Limited Liability Partnership (Online LLP Registration Procedure India) firm is often a new associated with business entity established by an Act of the Parliament. LLP allows members to retain flexibility of ownership (similar to Partnership Firm) but provides a liability policy cover. The maximum liability of each partner inside LLP is limited to the extent of his/her purchase of the set. An LLP has its own Permanent Account Number (PAN) and legal status. LLP also provides protection to partners for illegal or unauthorized actions taken by other partners of the LLP. A private or Public Limited Company as well as Partnership Firms can be converted to a Limited Liability Partnership.

Private Limited Company

A Private Limited Company in India is significantly like a C-Corporation in north america. Private Limited Company allows its owners a subscription to company shares. On subscribing to shares, the owners (members) become shareholders belonging to the company. An exclusive Limited Company is a separate legal entity both in terms of taxation and also liability. Private liability of this shareholders is limited to their share finances. A private limited company could be formed by registering corporation name with appropriate Registrar of Companies (ROC). Draft of Memorandum of Association and Item of Association are set and signed by the promoters (initial shareholders) for this company. These are then sent to the Registrar along with applicable registration fees. Such company can have between 2 to 50 members. To look after the day-to-day activities within the company, Directors are appointed by the Shareholders. A personal Company has more compliance burden when compared to a Partnership and LLP. For example, the Board of Directors must meet every quarter and you ought to annual general meeting of Shareholders and Directors end up being called. Accounts of this company must be prepared in accordance with Taxes Act as well as Companies Act. Also Companies are taxed twice if income is to be distributed to Shareholders. Closing a Private Limited Company in India is a tedious process and requires many formalities to be completed.

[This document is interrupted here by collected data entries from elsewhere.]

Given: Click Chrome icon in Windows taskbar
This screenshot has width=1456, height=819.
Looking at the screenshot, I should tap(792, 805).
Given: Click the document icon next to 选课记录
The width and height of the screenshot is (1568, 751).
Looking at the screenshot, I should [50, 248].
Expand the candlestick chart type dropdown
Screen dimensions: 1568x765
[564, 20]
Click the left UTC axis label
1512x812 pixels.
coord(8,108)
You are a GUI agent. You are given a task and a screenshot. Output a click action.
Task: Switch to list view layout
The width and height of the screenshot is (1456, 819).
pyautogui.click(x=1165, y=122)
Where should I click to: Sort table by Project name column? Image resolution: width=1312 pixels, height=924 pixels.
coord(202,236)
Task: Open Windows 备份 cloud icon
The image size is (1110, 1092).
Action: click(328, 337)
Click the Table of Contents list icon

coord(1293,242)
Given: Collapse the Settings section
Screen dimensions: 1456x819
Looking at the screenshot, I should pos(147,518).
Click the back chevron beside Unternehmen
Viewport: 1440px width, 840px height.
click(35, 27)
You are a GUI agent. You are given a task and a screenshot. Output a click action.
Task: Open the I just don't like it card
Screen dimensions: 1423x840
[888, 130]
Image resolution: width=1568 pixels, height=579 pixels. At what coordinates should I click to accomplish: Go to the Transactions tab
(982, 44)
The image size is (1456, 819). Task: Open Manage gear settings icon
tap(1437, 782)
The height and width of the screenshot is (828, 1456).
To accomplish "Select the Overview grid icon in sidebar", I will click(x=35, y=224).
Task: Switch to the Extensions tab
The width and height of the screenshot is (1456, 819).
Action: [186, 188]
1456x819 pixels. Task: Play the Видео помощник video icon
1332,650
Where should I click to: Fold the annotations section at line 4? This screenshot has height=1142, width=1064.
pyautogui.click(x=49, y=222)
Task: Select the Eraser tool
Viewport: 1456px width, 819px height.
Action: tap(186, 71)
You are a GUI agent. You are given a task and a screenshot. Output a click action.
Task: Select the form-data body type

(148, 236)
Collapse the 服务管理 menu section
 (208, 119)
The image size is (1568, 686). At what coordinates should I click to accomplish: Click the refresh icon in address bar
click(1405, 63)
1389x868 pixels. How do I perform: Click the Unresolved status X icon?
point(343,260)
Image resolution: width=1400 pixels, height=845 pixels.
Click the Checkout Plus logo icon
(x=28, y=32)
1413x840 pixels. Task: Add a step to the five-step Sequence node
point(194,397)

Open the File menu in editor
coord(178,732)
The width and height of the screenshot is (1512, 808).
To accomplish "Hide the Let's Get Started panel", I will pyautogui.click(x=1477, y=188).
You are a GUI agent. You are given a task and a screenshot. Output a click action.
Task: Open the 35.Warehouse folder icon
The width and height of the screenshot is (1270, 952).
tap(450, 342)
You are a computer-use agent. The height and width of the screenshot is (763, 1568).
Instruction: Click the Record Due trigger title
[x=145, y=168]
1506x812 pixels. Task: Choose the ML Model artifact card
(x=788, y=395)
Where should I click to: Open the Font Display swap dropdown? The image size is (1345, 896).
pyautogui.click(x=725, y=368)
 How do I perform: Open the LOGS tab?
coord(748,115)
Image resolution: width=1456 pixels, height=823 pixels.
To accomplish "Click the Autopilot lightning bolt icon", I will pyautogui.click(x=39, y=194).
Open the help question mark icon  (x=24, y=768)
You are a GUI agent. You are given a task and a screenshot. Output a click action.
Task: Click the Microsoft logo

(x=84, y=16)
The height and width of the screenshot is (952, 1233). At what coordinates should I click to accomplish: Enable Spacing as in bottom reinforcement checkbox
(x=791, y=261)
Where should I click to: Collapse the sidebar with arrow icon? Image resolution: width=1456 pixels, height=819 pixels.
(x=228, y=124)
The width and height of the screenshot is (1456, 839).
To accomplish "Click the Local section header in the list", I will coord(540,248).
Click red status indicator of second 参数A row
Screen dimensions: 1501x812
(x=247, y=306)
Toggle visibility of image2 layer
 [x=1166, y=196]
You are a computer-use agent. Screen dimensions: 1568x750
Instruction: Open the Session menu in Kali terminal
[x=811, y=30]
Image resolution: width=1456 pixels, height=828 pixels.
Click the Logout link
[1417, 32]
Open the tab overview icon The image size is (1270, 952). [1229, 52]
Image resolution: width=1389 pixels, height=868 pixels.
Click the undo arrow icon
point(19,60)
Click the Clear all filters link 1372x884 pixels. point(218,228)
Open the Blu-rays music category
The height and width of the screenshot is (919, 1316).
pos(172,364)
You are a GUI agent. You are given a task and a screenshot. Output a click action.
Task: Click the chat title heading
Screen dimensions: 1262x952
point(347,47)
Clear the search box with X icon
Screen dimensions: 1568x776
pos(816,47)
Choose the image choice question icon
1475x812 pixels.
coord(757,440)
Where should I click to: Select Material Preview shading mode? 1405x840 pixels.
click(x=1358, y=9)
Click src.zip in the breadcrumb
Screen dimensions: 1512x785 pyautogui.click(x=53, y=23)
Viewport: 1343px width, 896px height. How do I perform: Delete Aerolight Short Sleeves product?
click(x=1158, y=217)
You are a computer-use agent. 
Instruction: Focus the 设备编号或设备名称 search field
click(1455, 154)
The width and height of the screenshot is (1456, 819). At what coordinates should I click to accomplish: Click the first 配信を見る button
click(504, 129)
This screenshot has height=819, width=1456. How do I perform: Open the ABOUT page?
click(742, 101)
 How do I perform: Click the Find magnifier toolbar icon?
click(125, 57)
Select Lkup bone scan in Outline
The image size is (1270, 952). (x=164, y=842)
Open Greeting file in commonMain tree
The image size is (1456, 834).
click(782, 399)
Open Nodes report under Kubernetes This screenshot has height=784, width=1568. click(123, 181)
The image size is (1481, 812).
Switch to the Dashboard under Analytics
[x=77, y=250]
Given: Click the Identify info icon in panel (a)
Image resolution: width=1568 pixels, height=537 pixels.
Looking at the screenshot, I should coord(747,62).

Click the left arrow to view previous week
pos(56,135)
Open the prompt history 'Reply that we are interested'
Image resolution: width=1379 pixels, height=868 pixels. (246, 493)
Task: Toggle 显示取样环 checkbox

One good side, Shareholders of such a Company will vary without affecting the operational or legal standing of the company. Generally Venture Capital investors prefer to invest in businesses have got Private Companies since it allows great a higher separation between ownership and processes.

Public Limited Company

Public Limited Company is a Private Company with no difference being that associated with shareholders of a typical Public Limited Company can be unlimited using a minimum seven members. A Public Company can be either submitted to a stock game or remain unlisted. A Listed Public Limited Company allows shareholders of the organization to trade its shares freely throughout the stock swapping. Such a company requires more public disclosures and compliance from brand new including appointment of independent directors throughout the board, public disclosure of books of accounts, cap of salaries of Directors and Ceo. As in the case associated with a Private Company, a Public Limited Company is also an independent legal person, its existence is not affected coming from the death, retirement or insolvency of some of its stakeholders.